The U.S. Supreme Court agreed with the Internal Revenue Service and sustained the assessment of a 40% penalty against the taxpayer who invested in a 1990s tax shelter.
The decision, U.S. v. Woods, reversed a 5th Circuit opinion which held that the 40% penalty did not apply in sham partnership cases and declared the issue “well settled.”
The Woods’ case got to the Supreme Court to resolve a split between two circuits that found for the taxpayers in these type of case and other circuits that found for the IRS. The issue involves the maximum income tax penalty that can be imposed on a tax shelter investor. More specifically, this decision resolved the issue concerning whether the penalty for tax underpayments attributable to valuation misstatements applies to an underpayment resulting from a basis-inflating transaction that is subsequently disregarded for lack of economic substance.
This decision may may be an unwelcome surprise to high income taxpayers who were sold on so-called Son of Boss tax shelters by the likes of KPMG, Deutsche Bank and Ernst & Young.

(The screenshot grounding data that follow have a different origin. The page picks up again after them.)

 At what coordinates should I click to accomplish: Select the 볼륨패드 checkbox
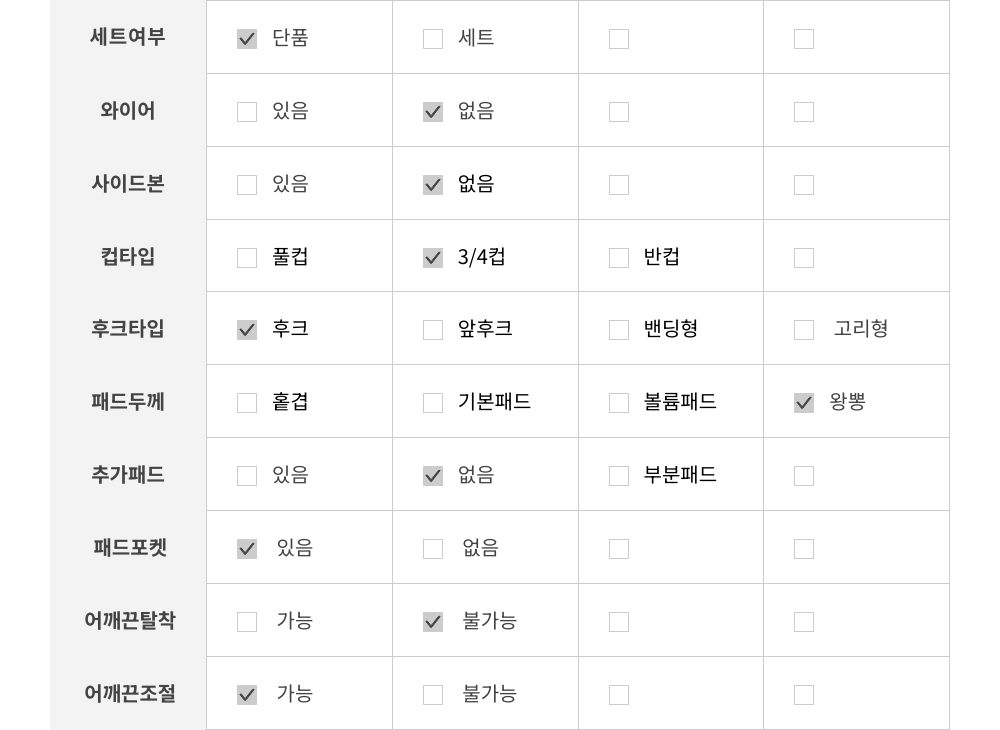point(619,403)
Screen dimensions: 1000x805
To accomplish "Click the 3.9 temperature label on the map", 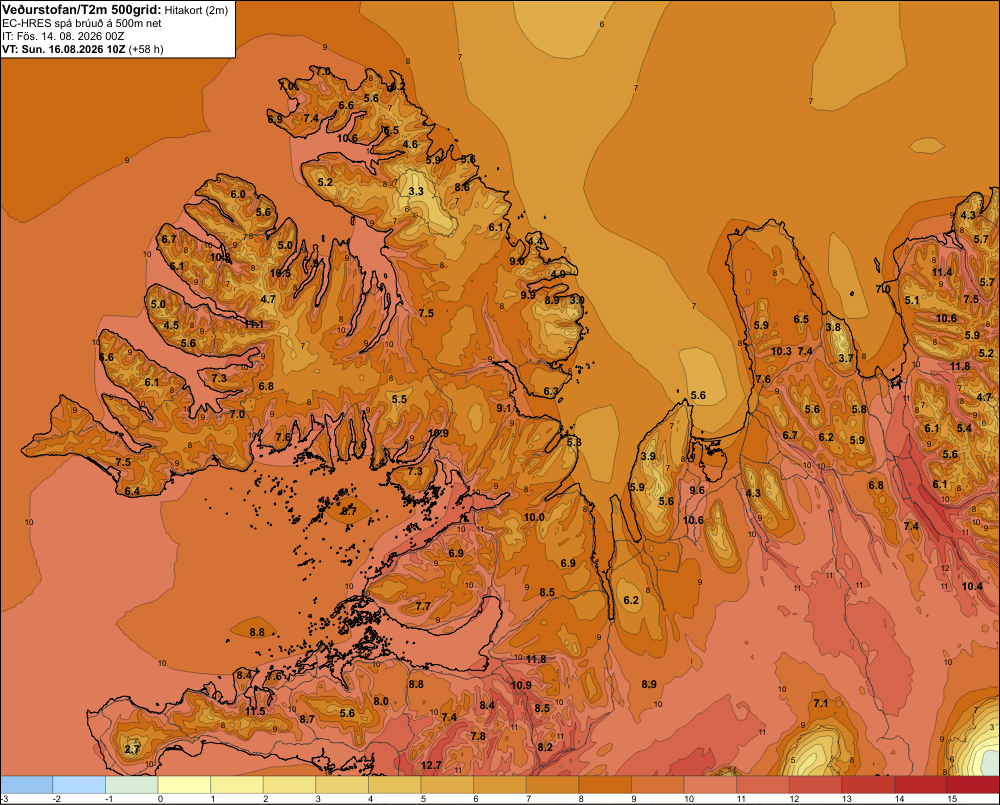I will click(648, 456).
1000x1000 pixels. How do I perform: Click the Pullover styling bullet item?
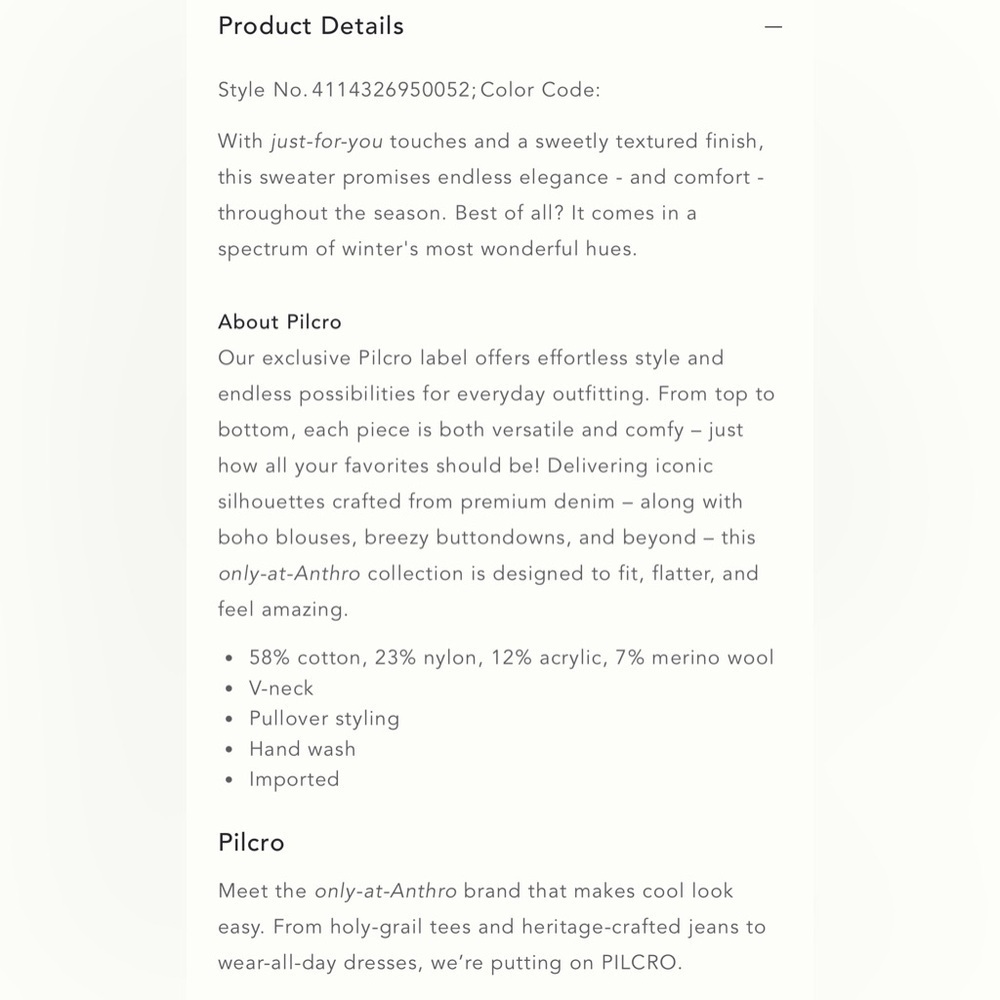[x=324, y=719]
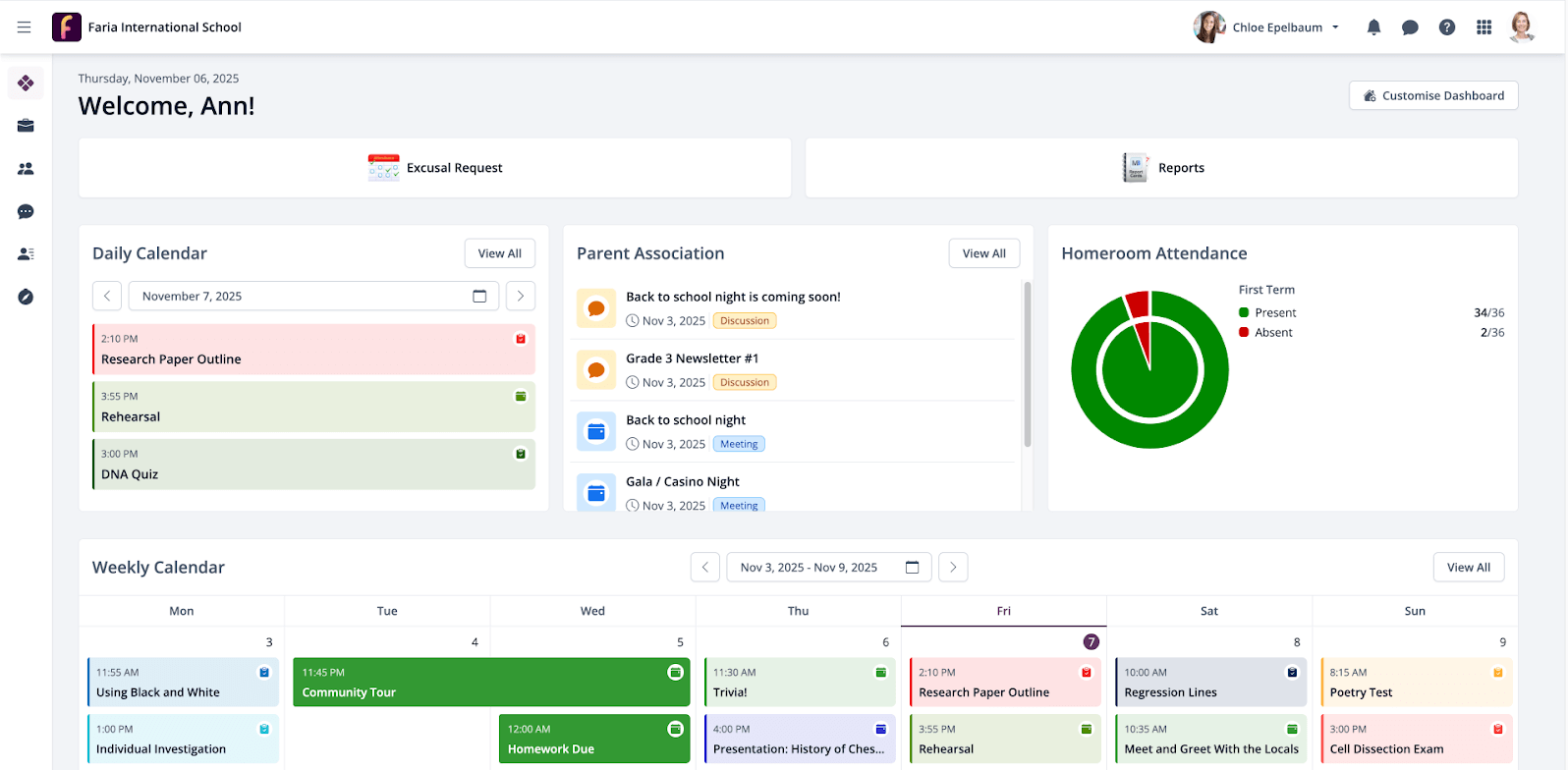
Task: Click View All in Parent Association
Action: [983, 253]
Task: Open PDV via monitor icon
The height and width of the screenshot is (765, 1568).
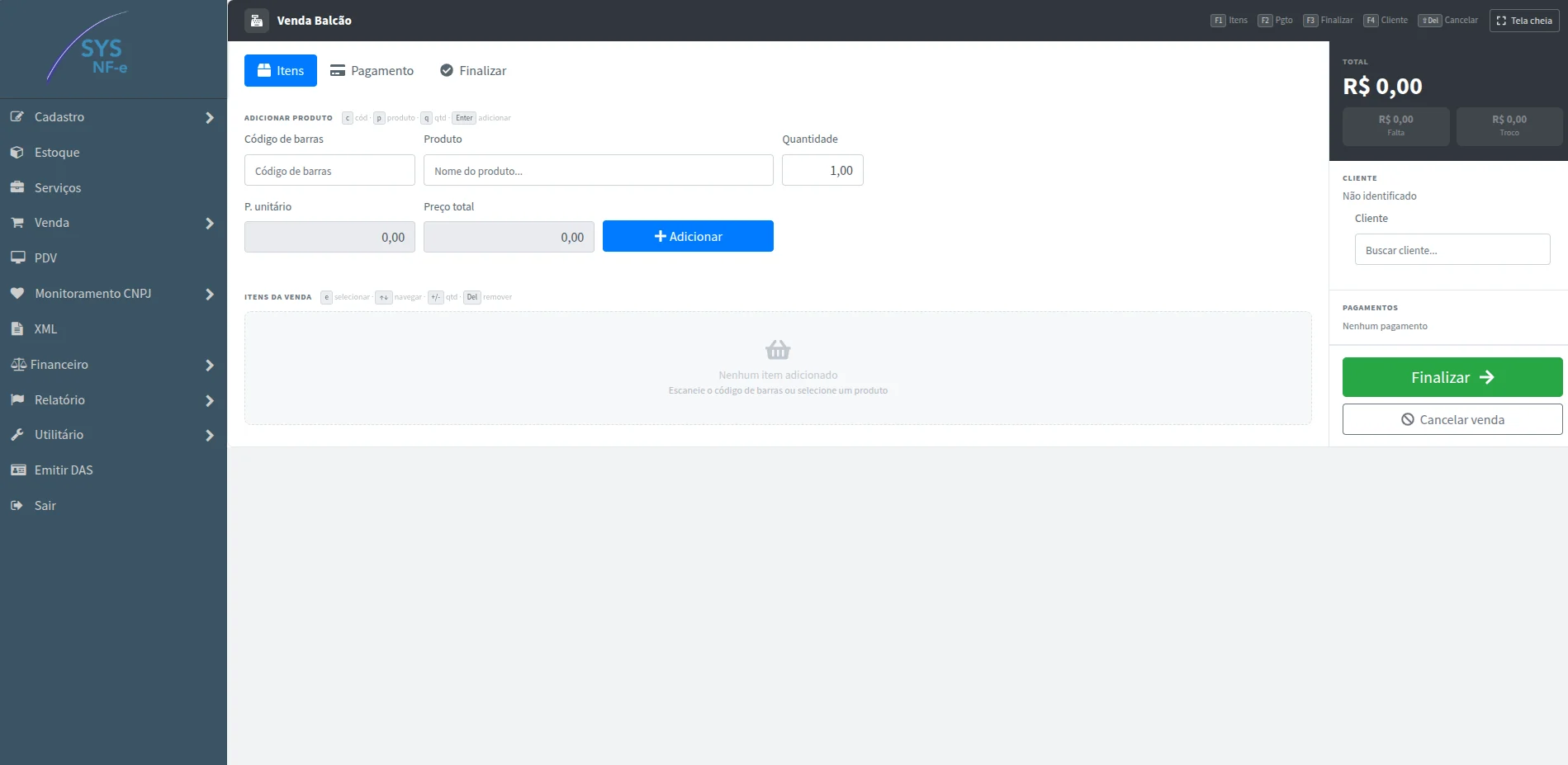Action: coord(17,257)
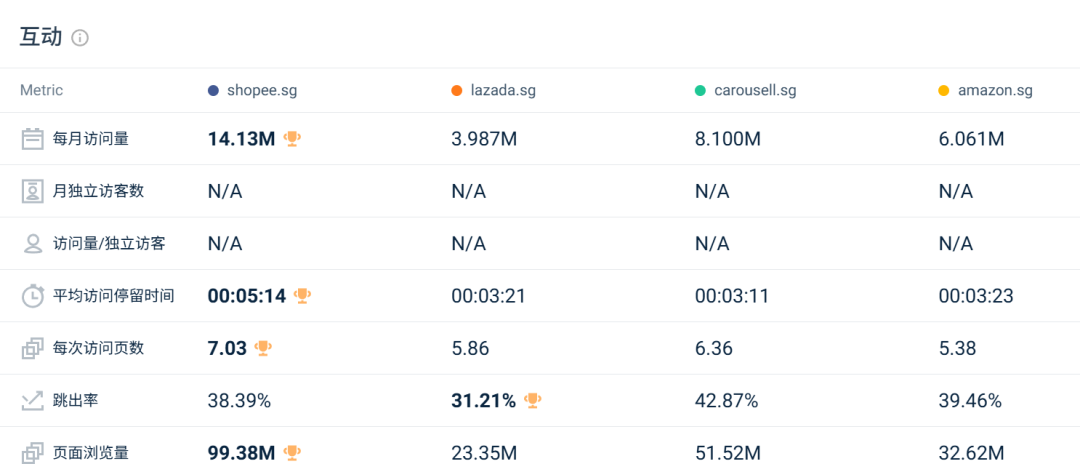Click the trophy next to 7.03
This screenshot has width=1080, height=472.
pyautogui.click(x=263, y=348)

The Department of Justice is going back into cases in the wake of the U.S. Supreme Court's decision in U.S. v. Woods that the 40 percent gross valuation misstatement penalty applies to overstated basis when the entire transaction is disallowed, “We've gone back into cases on both the jurisdictional issue and the penalty issue in the wake of Woods,” Kathryn Keneally, the assistant attorney general of the tax division, said.
Justice Scalia, writing for the court in a unanimous decision, said that the district court had jurisdiction under the Tax Equity and Fiscal Responsibility Act (TEFRA) to provisionally determine the applicability of the valuation misstatement penalty at the partnership level, because the penalty resulted from an adjustment to a partnership item “even though imposing the penalty requires a subsequent, partner-level proceeding.”
The Court stated that the plain language of the statutory provision made it applicable to a situation, whereby, the taxpayer’s basis was disallowed based upon grounds such as a lack of economic substance. The Court explained that once the taxpayers’ partnerships were deemed not to exist for tax purposes, no partner could legitimately claim a basis in their partnership interest greater than zero.